- [THE EXERCISE]: Retype the lines from the one containing "Viewport: 507px width, 417px" through the one containing "point(348,19)", inclusive, with no changes.

[Saved entries]
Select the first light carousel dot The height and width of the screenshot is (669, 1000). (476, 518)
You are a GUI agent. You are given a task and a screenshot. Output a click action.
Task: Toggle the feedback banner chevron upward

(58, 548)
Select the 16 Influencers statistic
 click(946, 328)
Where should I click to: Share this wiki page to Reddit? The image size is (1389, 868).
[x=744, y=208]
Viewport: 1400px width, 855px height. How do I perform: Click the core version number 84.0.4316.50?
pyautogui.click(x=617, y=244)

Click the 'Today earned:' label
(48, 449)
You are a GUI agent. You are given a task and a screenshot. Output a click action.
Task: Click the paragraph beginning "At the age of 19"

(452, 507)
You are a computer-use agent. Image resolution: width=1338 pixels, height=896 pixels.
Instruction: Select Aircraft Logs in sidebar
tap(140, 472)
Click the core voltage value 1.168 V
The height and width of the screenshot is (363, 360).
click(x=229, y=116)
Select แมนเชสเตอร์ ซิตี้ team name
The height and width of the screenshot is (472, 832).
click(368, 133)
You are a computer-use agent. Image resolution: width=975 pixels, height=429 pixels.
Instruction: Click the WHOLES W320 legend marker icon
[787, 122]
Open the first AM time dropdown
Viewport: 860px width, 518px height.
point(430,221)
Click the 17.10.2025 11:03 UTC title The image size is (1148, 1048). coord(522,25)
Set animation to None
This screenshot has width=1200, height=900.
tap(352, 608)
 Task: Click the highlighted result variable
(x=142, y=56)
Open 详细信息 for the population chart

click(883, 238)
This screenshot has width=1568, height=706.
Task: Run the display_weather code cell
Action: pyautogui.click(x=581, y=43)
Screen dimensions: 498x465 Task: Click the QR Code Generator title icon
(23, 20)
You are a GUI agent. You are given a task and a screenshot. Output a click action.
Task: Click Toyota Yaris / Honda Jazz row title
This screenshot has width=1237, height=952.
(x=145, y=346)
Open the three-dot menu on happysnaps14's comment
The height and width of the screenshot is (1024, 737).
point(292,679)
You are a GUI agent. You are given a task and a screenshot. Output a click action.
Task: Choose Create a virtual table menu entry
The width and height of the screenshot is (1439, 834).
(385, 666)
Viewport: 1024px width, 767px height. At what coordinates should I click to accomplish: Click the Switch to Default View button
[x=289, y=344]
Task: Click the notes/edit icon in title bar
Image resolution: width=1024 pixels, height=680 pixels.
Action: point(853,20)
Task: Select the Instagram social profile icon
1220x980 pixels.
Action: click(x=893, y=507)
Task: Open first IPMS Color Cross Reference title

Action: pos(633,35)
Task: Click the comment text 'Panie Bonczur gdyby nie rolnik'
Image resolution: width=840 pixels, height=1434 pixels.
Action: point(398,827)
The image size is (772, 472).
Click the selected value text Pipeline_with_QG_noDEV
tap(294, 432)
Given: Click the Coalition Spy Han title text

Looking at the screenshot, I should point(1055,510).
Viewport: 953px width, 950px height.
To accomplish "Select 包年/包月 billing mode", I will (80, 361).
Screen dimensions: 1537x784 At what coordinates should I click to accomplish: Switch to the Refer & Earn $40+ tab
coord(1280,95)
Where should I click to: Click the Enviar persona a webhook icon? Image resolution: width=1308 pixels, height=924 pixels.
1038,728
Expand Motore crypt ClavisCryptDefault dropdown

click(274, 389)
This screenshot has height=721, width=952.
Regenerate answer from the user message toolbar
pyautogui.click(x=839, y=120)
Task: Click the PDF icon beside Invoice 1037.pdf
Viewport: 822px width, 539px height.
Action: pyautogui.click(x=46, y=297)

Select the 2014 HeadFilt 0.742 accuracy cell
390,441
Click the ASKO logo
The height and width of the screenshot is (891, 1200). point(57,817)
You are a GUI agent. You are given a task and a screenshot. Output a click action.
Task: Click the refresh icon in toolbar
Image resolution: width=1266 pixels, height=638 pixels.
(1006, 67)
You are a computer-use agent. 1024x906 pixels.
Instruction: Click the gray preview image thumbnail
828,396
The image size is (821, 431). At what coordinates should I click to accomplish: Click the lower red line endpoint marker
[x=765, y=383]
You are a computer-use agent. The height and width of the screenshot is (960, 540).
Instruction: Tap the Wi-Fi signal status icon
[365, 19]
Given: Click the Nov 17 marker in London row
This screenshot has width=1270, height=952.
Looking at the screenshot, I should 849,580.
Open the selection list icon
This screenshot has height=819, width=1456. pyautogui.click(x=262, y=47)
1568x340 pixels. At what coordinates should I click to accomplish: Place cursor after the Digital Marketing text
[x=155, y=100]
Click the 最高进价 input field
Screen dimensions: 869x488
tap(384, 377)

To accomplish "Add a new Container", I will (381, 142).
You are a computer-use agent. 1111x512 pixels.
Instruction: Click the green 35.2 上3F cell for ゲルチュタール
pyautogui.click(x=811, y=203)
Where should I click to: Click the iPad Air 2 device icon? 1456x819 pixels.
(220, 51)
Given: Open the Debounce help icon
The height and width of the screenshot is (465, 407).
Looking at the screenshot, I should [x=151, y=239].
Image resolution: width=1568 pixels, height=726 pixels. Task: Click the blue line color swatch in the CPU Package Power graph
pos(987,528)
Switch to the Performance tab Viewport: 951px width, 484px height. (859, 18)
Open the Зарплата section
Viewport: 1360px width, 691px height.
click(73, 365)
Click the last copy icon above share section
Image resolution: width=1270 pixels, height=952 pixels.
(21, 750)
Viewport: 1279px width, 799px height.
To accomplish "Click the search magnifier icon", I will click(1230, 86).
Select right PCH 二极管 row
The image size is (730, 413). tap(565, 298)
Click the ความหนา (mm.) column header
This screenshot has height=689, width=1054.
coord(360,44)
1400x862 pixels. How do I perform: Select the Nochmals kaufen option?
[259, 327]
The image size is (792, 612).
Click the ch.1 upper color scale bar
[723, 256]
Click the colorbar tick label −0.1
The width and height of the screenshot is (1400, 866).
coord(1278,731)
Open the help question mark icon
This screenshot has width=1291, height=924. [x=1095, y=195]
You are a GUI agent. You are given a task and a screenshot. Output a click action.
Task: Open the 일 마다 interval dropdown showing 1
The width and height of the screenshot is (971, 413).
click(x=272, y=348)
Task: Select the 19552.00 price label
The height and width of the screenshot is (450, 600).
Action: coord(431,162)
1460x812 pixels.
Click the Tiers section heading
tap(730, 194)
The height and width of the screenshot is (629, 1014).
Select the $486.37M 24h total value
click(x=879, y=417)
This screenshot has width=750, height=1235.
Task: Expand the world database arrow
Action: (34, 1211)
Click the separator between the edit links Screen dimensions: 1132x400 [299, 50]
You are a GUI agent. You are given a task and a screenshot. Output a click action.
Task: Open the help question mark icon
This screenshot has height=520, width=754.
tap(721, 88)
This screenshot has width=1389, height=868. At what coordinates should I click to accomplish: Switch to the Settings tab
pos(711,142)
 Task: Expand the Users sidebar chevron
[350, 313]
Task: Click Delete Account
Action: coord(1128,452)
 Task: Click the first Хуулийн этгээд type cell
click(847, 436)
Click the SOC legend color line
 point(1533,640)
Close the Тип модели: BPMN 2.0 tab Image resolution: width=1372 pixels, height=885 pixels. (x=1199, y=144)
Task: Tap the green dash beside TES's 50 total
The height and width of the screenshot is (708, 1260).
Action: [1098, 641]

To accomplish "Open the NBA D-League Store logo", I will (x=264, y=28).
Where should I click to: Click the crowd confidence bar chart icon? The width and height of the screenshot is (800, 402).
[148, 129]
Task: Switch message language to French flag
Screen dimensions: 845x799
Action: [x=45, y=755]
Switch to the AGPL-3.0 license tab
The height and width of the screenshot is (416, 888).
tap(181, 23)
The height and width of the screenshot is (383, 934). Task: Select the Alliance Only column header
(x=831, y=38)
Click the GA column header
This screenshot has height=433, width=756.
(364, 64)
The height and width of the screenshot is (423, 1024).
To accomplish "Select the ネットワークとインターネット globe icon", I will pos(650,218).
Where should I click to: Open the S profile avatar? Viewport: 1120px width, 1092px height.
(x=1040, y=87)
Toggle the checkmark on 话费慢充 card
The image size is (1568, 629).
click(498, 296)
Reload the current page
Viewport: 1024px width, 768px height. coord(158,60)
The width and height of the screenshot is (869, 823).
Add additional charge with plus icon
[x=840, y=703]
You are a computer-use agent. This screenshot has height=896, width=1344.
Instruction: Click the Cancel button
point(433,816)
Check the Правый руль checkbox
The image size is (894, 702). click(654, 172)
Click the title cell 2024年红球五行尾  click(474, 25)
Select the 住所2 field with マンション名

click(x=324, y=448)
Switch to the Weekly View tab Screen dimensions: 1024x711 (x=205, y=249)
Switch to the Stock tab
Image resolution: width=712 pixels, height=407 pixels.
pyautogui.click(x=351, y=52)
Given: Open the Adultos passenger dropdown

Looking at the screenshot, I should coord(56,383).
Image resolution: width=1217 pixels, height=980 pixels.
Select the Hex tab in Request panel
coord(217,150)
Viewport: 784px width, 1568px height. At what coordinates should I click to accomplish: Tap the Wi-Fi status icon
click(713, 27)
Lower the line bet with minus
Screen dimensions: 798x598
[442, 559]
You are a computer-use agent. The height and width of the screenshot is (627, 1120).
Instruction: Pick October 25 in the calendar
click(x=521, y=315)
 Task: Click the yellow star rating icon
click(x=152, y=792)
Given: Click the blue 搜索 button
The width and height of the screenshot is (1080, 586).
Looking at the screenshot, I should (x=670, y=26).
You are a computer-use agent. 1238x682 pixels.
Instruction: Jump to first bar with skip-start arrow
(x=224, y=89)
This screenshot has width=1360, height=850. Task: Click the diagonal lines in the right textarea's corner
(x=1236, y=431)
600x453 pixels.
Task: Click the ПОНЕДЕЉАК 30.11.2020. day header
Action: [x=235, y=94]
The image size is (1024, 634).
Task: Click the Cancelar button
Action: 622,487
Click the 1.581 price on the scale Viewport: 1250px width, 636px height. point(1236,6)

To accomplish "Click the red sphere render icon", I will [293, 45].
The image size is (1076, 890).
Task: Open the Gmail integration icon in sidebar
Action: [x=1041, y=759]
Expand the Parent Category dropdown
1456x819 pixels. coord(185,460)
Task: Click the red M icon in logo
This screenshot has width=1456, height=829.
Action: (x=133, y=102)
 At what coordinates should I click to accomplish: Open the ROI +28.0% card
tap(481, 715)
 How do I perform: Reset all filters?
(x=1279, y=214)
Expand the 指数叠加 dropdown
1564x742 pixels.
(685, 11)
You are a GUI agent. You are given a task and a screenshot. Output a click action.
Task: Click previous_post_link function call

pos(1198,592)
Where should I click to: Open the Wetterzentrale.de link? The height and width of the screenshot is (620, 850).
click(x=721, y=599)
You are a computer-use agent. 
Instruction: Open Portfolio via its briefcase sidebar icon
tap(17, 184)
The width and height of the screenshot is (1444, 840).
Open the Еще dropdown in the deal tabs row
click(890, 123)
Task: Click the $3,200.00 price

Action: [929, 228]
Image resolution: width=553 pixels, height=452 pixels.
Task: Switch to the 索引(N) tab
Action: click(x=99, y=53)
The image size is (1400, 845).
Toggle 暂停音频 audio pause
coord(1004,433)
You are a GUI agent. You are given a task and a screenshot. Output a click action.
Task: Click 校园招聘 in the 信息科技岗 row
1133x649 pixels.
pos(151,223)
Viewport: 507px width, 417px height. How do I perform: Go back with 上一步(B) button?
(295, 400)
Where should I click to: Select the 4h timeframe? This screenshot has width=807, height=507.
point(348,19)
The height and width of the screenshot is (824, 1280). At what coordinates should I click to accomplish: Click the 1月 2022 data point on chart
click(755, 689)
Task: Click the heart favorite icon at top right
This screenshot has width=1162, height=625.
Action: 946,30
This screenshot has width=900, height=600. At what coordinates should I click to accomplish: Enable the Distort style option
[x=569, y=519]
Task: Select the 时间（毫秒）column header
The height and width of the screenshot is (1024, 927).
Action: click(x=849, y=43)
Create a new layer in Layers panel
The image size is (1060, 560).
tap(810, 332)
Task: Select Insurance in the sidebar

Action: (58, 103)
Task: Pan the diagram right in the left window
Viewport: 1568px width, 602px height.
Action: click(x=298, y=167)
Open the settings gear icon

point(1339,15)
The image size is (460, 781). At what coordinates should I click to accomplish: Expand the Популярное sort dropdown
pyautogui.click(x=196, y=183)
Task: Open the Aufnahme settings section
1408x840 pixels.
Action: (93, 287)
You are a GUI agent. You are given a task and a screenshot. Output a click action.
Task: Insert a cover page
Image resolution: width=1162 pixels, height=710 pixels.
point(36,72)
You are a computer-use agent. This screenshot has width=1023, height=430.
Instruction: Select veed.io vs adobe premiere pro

- [SOLVED PROBLEM]:
Viewport: 507px width, 417px height. How do I perform: Go back with 上一步(B) button?
(295, 400)
Where should I click to: Select the 4h timeframe? This screenshot has width=807, height=507.
point(348,19)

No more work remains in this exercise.